The government subsidy would be for
a daily fee of up to FF 5,500. The subsidy would be
100% for the first five days. For the rest of the
period, the subsidy would be for 70% of the
consultancy cost for enterprises with less than 200
salaried people, and 50% for those 200 or more.
In short, free advice is being
given on how to reorganise.
14. Modified Salary
The salary bulletin has, of course,
become more complicated. It must indicate, if
necessary, whether it is based on a weekly, monthly or
annual salary with corresponding hours. If the salary
is not calculated on the basis of the number of hours,
the bulletin must indicate the salary base.
For those on the minimum wage, the
new salary and the complement to insure their earlier
monthly wage must be indicated separately.

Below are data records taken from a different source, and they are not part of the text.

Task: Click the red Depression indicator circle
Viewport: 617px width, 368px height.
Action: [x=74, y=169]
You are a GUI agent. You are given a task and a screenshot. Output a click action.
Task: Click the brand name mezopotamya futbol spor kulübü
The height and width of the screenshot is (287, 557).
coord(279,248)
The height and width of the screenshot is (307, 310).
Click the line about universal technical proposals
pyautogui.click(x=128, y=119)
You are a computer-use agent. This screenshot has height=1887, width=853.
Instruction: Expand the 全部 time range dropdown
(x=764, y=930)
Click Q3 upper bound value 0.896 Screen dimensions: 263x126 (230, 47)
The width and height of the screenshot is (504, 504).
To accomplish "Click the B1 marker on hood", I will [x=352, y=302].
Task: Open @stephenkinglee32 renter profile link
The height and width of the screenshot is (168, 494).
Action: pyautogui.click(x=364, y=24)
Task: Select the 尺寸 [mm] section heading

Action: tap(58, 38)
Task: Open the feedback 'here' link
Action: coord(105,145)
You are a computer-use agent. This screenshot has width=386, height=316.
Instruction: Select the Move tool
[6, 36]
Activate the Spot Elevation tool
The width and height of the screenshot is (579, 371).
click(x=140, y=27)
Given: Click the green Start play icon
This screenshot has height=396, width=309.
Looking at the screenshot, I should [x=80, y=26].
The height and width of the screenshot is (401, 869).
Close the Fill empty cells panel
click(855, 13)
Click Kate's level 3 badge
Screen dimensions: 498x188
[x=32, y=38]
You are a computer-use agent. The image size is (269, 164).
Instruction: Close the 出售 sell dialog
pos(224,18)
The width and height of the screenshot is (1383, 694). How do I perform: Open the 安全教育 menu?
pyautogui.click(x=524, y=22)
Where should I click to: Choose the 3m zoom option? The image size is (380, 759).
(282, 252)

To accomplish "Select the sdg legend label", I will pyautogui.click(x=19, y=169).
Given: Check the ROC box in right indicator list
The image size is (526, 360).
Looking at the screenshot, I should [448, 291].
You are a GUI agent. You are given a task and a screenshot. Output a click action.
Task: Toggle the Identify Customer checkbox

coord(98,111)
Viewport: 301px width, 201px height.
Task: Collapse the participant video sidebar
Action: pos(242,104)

Retrenchment benefits linked to 35-hour week
When companies partially lay off
older employees (55 to 65 years), they have to provide
them a replacement income. The State is willing to
bear part of the cost if the enterprises and employees
satisfy certain conditions. One of the conditions is
that the enterprise should have reduced its work-time
to 35 hours a week or 1600 hours a year.
The percentage of the State
participation is fixed at 20% for employees who are 55
years old, 35% for those 56 years old, and 50% for
those older than 57 years.
On the 10th of February the government passed a law
relating to the modernisation and development of the
public service of electricity. The law contains
fifty-five articles distributed under nine titles.
These include the definition of the public service,
production, transport and distribution, access to the
network, accounting, regulation, objectives of EDF,
social provisions and diverse and transitory
Since 1946, electricity and gas are
virtual state monopolies exercised by EDF and GDF. The
nationalisation and monopolisation were considered
essential to French post-war development. French
energy dependence was considered at 77% in 1973 (to
import oil for thermal production) before the first
oil shock. Subsequently, France decided to go in for
nuclear energy sources and today its dependence rate
is assessed at 50%. EDF, the largest electricity
company in Europe (about FF 185 billion in electricity
sales) exports far more than it imports. However, it
is only the fourth largest exporter in Europe. EDF's
monopoly is similar to the situation in Ireland,
Greece, Portugal and Italy.
With the coming in of the EU and
the consequent liberalisation and opening of markets,
the governments needed to permit foreigners to compete
in all member-countries. An EU directive of 1996
(applicable from February 1997) required the opening
of the electricity market in three phases. Within two
years, the part of the market open to competition
would be at least equal to the consumption of large
customers (more than 40 Gwh per year), i.e., about 25%
of the European market. Within three years, this
threshold is lowered to 20 Gwh per year, representing
about 27% of the European market. At the end of six
years, this threshold is further reduced to 9 Gwh per
year, representing about 30% of the European market.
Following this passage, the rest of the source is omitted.